§ DATA PROVIDED:
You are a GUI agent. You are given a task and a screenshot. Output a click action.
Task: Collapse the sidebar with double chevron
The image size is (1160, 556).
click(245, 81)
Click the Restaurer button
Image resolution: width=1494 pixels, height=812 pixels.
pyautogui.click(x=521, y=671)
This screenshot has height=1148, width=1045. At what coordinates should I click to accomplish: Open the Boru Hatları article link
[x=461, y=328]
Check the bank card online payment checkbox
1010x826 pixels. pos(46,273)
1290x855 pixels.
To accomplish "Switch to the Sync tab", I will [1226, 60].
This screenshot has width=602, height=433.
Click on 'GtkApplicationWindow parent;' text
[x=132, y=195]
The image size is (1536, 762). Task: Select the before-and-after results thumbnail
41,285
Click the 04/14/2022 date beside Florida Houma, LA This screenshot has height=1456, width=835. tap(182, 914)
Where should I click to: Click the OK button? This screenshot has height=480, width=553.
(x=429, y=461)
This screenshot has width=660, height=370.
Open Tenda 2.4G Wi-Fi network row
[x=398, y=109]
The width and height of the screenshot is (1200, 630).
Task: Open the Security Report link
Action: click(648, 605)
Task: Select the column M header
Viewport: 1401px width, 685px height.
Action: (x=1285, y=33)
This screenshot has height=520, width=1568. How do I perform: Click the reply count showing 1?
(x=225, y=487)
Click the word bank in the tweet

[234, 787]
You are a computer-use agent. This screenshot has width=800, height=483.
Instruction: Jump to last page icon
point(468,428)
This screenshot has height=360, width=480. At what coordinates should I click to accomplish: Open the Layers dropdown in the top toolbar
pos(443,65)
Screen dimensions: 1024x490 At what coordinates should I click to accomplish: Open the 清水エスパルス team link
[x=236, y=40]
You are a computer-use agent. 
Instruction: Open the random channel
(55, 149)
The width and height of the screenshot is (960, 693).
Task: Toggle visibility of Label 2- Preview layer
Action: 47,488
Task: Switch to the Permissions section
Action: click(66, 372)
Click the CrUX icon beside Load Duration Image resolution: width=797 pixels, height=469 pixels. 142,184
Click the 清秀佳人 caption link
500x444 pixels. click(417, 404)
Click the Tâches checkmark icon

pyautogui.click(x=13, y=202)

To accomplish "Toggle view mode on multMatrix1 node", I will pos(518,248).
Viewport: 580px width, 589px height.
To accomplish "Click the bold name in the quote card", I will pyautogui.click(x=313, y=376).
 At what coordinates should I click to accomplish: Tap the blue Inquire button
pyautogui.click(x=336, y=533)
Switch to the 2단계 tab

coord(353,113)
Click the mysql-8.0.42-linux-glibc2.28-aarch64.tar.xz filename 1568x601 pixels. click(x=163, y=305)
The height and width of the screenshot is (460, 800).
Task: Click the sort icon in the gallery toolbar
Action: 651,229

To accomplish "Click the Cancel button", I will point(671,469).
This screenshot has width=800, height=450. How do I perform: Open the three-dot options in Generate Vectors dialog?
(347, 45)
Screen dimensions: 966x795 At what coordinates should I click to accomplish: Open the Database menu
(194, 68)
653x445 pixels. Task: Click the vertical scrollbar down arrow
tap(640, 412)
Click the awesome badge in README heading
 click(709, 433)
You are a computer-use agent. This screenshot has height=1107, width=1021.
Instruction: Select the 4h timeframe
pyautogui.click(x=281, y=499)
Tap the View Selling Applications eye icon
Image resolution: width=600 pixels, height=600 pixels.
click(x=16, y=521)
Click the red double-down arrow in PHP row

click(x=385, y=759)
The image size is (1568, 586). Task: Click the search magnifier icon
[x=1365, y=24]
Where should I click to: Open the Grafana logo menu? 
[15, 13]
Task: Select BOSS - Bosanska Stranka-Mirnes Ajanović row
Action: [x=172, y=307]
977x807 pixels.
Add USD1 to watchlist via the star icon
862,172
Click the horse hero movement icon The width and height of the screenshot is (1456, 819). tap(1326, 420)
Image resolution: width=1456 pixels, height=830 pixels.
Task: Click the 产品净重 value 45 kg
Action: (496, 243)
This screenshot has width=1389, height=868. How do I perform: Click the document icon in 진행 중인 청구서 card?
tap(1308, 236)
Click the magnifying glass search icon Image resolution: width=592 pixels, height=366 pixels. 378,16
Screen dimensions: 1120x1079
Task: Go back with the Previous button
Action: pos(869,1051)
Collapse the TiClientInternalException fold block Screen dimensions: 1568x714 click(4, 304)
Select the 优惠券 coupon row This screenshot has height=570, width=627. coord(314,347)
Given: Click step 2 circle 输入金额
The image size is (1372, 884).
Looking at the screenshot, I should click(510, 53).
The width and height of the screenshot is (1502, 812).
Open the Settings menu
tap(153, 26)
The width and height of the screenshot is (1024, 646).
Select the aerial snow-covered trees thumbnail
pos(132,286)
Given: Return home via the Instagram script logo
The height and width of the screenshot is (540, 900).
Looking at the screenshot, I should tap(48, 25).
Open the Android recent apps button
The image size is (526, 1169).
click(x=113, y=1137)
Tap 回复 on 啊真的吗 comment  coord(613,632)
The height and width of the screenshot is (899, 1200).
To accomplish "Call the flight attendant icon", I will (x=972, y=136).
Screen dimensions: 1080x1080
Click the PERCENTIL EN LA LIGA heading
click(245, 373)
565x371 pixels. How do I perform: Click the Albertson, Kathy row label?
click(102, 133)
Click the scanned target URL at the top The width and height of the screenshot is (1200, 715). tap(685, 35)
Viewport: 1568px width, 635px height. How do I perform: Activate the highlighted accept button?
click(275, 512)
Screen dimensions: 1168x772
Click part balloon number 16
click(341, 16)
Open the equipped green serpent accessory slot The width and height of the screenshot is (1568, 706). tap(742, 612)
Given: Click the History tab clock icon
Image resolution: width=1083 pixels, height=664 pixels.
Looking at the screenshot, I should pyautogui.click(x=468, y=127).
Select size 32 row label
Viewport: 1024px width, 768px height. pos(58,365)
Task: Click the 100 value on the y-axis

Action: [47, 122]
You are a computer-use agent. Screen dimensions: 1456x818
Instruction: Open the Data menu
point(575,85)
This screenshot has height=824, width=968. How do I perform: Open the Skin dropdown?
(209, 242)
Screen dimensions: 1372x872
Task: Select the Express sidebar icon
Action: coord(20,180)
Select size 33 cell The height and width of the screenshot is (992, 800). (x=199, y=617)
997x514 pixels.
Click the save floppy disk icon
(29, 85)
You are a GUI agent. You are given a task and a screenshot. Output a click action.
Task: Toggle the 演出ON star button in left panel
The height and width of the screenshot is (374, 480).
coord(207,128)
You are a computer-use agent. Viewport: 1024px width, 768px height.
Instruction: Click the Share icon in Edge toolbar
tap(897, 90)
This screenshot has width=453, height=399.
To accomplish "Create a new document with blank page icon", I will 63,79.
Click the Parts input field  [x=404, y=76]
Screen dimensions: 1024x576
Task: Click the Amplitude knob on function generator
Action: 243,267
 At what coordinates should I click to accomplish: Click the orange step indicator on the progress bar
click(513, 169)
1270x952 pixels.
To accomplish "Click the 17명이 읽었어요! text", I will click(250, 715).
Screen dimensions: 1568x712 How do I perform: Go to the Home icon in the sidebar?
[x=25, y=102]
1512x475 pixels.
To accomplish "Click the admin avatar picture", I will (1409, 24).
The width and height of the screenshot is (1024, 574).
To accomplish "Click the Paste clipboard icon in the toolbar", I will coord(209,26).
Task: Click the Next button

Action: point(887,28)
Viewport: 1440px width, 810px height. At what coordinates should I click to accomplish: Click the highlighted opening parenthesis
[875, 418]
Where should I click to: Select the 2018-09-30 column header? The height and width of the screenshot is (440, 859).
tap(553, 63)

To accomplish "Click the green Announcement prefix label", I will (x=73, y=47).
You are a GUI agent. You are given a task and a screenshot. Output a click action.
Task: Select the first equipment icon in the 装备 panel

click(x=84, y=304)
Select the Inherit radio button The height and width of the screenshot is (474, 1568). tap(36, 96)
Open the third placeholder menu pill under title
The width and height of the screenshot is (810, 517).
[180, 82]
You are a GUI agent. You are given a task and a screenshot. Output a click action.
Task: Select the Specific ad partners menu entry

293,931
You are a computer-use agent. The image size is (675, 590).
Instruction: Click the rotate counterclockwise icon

§ EXERCISE INSTRUCTIONS:
What you return must be the lines above that run from the line with "Task: Select the column M header" to the line with "has width=800, height=483.", inclusive, each copied exactly.

§ SOLUTION BELOW:
Task: Select the column M header
Viewport: 1401px width, 685px height.
Action: (x=1285, y=33)
This screenshot has height=520, width=1568. How do I perform: Click the reply count showing 1?
(x=225, y=487)
Click the word bank in the tweet

[234, 787]
You are a computer-use agent. This screenshot has width=800, height=483.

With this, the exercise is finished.